Comencé a revisar los catres amontonados en la pared izquierda, usando una vara que encontré tirada para mover los colchones. Solo polvo, suciedad y un olor a humedad que a ratos se hacía insoportable. Pensé en las palabras de Medina, era muy cierto aquello de la sensación de estar siendo vigilados.
-¡Vengan! –gritó desde la otra esquina del bodegón Troncoso, como si hubiese descubierto la piedra filosofal. Sujeté la linterna y partí corriendo hacia el sitio donde él revisaba. Cuando legué Medina ya estaba arrodillado junto a lo que nuestro compañero nos indicaba.
-Mira –me apuntó Troncoso
En el piso, sobre el polvo amontonado, se veían seis marcas paralelas, cada una en dos grupos de a tres. Era como si hubiesen arrastrado algo hacia una de las esquinas. Usé la linterna para seguir las huellas, estas se perdían en el vértice formado por dos de las paredes al unirse.
-Es como si hubiesen movido un mueble –habló Troncoso.
-No fue un mueble –añadió Medina-. Yo soy del campo y este es el rastro dee algo vivo, algo que se arrastro, cada canal son marcas de dedos.
-Arrastrase y a donde
-No lo sé, Carrasco.
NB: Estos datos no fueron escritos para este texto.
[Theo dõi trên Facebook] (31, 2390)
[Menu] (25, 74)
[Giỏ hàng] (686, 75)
Por el modo en que se movió el polvo, quien haya hecho esto se movió hacia la junta de las paredes, pero allí no hay ni un hoyo ni nada por donde pueda haberse metido.
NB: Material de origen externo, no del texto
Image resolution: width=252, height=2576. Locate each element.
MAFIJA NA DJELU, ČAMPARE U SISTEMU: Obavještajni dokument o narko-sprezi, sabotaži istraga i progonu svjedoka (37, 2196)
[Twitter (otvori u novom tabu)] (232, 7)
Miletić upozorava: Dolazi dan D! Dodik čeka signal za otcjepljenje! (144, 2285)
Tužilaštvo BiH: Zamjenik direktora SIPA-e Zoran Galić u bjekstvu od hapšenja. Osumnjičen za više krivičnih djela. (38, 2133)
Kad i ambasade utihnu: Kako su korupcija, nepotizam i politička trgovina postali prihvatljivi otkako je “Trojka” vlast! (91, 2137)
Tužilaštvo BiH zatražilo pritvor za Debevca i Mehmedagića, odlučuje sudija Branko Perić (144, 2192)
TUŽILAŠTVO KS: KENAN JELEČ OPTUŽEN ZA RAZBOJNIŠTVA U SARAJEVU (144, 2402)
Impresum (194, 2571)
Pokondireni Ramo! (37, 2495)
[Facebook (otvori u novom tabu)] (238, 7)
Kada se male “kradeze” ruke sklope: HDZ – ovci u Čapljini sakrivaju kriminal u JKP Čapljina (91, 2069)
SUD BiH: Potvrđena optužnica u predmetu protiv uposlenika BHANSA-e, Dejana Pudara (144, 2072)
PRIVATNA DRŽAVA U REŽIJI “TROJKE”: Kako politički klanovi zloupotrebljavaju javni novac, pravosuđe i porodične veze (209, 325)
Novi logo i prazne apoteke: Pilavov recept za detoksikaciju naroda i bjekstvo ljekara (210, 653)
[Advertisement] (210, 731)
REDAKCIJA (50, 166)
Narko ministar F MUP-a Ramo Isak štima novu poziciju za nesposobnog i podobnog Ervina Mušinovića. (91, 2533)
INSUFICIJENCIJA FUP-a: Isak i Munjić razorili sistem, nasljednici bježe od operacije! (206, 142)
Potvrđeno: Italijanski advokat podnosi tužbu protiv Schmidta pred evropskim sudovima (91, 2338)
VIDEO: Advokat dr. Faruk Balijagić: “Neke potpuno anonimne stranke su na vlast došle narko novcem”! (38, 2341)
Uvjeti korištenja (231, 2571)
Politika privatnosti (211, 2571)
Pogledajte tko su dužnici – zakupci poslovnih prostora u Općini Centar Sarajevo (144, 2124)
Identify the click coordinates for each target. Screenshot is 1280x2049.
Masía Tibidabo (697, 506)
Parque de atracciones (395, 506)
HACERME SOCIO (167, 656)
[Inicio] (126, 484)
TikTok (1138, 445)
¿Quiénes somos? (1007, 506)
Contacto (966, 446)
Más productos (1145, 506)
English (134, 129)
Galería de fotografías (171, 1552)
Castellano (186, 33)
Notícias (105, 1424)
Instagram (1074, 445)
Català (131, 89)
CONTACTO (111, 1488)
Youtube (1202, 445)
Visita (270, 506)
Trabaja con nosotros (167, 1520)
-Y que fue, un gato, una persona.
-Es muy grande para ser un gato, mira el tamaño –Medina puso su mano derecha sobre uno de los rastros- Ven –nos dijo –es del porte de la mano de un hombre, quien lo hizo era grande.
-Un hombre o una mujer adulto –añadió Troncoso.
Me arrodillé para revisar bien las huellas. Acerque mis dedos a los rastros y traté de imitarlos.
-Pero huevón –soltó Medina –estás borrando las evidencias.
Note que bajo el polvo, el piso de madera había sido arañado exactamente en la dirección de las huellas.
-No fue una persona –les dije –las personas no tienen garras.
Y nos miramos sin pronunciar palabra.
-¡Muchachos! –nos asultó Sepúlveda, apareciendo en la puerta de la barraca.
Giramos al mismo tiempo apuntándolo con los faros de las linternas. No sé si a Medina y Troncoso les pasó algo similar, pero a mi el corazón estaba a punto de salirse de mi pecho.
-Mi capitán me mandó a buscarlos –habló Sepúlveda –vengan, es importante.
Fui el último en salir. Mi cabeza y mis ojos no podían alejarse de la idea de las garras.